Everything from the line containing "Given: Bookmark this page with the star icon" through the last line of the data below must be copied exactly, with no other lines included.

>>>>>

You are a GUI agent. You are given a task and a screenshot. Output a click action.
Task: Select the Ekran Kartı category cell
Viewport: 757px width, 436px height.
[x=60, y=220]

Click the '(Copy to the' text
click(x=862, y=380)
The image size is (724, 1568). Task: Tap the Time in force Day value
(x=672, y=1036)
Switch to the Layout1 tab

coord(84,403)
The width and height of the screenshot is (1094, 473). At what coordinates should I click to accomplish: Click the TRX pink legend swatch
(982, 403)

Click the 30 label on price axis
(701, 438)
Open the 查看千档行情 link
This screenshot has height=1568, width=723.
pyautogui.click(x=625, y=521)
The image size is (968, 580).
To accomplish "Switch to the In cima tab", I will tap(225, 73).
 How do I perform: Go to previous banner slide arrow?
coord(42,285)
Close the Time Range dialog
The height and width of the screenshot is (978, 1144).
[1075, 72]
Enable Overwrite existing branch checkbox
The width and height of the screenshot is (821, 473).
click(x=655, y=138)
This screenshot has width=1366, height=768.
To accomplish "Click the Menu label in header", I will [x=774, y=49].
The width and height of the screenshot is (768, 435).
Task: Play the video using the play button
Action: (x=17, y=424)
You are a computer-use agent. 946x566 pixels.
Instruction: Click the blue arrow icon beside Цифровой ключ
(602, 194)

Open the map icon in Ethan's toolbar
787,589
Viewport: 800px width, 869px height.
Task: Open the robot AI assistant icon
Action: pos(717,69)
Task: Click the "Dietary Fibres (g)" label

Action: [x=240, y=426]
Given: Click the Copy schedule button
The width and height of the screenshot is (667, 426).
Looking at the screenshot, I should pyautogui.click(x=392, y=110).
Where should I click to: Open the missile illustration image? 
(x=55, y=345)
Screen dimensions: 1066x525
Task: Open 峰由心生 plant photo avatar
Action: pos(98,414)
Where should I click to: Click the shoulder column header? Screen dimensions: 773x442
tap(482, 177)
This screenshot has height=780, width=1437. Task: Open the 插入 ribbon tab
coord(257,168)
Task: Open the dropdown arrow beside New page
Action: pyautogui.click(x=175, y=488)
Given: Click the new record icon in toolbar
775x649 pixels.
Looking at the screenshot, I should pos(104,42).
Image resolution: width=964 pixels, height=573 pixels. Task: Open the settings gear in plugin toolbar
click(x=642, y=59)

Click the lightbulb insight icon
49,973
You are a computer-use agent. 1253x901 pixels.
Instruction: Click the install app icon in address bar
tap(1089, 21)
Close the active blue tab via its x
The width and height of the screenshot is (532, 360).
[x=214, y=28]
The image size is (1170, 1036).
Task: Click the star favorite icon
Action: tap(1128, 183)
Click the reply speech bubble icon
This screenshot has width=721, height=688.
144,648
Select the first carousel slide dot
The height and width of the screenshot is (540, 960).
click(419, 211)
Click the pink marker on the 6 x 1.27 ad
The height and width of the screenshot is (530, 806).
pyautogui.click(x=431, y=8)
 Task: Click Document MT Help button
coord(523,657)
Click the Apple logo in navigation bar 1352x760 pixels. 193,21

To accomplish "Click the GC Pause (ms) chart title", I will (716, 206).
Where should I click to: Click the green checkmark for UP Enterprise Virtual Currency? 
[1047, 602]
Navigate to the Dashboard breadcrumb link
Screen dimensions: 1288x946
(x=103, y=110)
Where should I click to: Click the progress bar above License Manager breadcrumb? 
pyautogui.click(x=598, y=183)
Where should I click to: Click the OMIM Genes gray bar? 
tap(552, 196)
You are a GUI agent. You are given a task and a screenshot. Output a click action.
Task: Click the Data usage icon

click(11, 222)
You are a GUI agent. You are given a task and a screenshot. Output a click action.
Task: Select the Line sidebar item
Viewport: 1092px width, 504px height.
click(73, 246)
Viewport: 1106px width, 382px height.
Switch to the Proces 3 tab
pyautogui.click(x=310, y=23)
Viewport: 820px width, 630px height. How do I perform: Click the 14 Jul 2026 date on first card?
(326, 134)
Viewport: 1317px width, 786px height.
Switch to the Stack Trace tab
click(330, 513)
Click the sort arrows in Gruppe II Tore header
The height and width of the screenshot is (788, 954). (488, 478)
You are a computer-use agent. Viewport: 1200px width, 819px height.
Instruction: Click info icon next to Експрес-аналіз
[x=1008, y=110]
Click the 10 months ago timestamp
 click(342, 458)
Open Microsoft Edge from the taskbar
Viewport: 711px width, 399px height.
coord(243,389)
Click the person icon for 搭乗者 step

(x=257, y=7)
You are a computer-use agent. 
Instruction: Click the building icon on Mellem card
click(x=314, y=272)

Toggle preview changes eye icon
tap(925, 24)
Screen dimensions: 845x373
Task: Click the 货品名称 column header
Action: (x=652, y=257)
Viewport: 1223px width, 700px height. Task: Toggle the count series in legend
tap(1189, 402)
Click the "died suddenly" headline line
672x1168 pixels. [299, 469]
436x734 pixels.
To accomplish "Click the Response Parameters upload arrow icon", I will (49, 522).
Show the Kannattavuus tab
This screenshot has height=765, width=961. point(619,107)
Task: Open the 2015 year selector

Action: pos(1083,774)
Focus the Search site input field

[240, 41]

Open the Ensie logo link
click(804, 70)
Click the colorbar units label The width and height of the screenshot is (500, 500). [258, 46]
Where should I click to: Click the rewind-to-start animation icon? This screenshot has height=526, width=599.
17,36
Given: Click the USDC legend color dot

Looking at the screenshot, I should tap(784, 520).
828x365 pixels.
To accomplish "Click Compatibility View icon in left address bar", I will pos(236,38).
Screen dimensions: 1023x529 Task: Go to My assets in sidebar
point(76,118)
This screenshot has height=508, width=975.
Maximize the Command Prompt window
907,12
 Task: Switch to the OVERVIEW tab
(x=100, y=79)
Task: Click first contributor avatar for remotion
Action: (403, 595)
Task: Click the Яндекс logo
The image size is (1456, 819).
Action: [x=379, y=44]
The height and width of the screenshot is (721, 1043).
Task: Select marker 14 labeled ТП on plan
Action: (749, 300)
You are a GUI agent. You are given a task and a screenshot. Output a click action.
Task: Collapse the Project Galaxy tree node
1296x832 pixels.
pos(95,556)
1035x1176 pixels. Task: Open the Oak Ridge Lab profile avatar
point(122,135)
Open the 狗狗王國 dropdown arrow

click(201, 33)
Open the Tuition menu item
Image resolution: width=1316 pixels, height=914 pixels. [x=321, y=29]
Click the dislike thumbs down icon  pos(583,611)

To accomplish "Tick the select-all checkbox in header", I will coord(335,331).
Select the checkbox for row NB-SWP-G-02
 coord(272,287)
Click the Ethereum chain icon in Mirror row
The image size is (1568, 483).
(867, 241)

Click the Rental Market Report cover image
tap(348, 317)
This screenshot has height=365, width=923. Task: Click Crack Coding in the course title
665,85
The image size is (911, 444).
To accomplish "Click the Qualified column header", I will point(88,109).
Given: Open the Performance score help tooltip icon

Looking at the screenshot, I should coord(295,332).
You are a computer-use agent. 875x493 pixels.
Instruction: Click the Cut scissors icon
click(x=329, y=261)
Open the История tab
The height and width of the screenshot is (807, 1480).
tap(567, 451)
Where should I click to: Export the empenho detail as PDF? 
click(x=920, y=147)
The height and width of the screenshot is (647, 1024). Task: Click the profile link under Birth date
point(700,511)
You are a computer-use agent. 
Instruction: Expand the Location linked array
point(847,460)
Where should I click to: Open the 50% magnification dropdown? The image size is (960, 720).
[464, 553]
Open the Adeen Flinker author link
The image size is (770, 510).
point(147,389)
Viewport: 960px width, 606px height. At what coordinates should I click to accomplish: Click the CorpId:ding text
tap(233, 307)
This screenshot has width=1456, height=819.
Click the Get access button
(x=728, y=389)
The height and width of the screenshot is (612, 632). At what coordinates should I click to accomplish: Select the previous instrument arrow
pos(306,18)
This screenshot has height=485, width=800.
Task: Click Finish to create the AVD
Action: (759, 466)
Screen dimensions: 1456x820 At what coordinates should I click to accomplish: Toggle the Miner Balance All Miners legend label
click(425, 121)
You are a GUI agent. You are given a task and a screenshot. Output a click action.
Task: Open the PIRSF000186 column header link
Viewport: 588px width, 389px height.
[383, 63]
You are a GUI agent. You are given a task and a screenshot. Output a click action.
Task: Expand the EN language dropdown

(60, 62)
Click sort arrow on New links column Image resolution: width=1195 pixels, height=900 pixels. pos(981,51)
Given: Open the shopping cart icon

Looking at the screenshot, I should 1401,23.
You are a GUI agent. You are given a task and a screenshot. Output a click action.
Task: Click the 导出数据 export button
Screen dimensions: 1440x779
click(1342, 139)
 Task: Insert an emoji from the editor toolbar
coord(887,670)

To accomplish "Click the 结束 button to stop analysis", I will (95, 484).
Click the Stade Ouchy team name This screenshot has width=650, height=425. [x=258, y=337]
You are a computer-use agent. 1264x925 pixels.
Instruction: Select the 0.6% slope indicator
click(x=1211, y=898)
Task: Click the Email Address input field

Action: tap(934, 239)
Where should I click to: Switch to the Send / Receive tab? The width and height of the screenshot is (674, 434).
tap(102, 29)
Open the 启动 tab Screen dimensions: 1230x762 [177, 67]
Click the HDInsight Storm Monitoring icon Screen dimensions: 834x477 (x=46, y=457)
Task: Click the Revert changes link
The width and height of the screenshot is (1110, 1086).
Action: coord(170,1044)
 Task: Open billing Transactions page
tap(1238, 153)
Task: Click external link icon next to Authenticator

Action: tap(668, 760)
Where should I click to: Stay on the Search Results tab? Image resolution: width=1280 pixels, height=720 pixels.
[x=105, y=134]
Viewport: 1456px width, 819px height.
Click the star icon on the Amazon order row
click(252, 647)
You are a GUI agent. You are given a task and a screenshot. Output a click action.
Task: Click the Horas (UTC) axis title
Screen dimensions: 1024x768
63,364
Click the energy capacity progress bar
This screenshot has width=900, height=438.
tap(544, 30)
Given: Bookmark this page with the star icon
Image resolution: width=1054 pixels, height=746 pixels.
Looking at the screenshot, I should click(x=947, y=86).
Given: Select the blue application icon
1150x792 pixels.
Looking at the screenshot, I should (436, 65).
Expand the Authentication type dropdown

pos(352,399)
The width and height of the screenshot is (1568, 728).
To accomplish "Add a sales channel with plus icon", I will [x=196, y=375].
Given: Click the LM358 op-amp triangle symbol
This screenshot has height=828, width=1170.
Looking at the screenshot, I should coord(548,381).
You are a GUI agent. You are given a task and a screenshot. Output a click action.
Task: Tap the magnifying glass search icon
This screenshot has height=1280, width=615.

<<<<<

→ Response to this exercise:
Given: Bookmark this page with the star icon
Image resolution: width=1054 pixels, height=746 pixels.
Looking at the screenshot, I should click(x=947, y=86).
Given: Select the blue application icon
1150x792 pixels.
Looking at the screenshot, I should (436, 65).
Expand the Authentication type dropdown

pos(352,399)
The width and height of the screenshot is (1568, 728).
To accomplish "Add a sales channel with plus icon", I will [x=196, y=375].
Given: Click the LM358 op-amp triangle symbol
This screenshot has height=828, width=1170.
Looking at the screenshot, I should coord(548,381).
You are a GUI agent. You are given a task and a screenshot. Output a click action.
Task: Tap the magnifying glass search icon
This screenshot has height=1280, width=615.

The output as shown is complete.